Você dizia que gostava de mim, que queria estar só comigo, que não tinha espaço pra mais ninguém. E eu, do meu jeito direto, mas meio ingênuo quando se trata de sentimentos, me entreguei. Achei que finalmente tinha encontrado alguém que não ia brincar com o meu coração. Não era só sobre mensagens carinhosas ou encontros cheios de risadas… era sobre a sensação de que, dessa vez, seria diferente.
Mas, aos poucos, você foi sumindo. Primeiro vieram as respostas mais frias, depois as desculpas de “tô cansada”, “não deu tempo”, até que o silêncio falou mais alto do que qualquer justificativa. E aí eu percebi: eu não era prioridade, talvez nunca tivesse sido.
Foi então que a ficha caiu. Aquilo que parecia amor virou só mais uma lembrança amarga.

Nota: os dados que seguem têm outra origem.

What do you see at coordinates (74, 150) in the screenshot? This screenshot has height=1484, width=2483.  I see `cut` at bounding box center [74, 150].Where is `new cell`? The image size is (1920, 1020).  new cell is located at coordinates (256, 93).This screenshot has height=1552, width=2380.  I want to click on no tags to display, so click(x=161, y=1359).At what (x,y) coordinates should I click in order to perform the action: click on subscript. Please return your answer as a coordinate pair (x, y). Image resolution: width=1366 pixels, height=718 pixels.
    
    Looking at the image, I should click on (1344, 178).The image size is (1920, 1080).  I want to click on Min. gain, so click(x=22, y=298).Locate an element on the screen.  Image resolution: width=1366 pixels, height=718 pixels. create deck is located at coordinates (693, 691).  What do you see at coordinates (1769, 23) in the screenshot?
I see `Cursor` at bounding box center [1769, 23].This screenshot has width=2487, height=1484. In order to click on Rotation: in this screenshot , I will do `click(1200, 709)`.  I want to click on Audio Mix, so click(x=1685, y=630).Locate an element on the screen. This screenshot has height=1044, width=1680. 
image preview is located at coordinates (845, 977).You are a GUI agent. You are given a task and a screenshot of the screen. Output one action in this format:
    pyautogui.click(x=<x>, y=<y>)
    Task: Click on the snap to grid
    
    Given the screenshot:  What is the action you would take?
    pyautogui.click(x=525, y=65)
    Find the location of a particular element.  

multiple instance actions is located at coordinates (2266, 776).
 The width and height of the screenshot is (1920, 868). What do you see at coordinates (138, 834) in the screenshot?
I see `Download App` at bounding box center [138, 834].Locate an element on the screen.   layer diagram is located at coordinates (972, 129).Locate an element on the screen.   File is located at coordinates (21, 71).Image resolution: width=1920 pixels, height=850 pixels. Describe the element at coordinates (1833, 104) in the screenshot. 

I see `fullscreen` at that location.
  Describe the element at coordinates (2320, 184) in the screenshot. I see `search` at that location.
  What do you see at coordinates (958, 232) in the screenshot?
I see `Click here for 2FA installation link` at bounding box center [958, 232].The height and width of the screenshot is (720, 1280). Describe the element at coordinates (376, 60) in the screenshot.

Cada detalhe que antes me fazia sorrir começou a doer. E cada vez que eu tentava acreditar, você me provava, com a ausência, que não estava disposta a ficar.
Eu confiei em você. Abri espaço na minha vida, nos meus dias, na minha rotina. Deixei de lado a desconfiança, baixei a guarda, achei que você realmente era tudo aquilo que dizia. Mas no fim, fui só mais um capítulo qualquer na sua história. Um que você apagou sem pensar nas consequências.
E sabe o que mais pesa? Não é o fato de você ter ido embora. É eu ter acreditado. É ter me jogado de cabeça enquanto você já estava com um pé na saída. É perceber que me iludi sozinho, alimentado pelas suas palavras fáceis.
Hoje, quando olho pra trás, só consigo admitir: eu fui um idiota.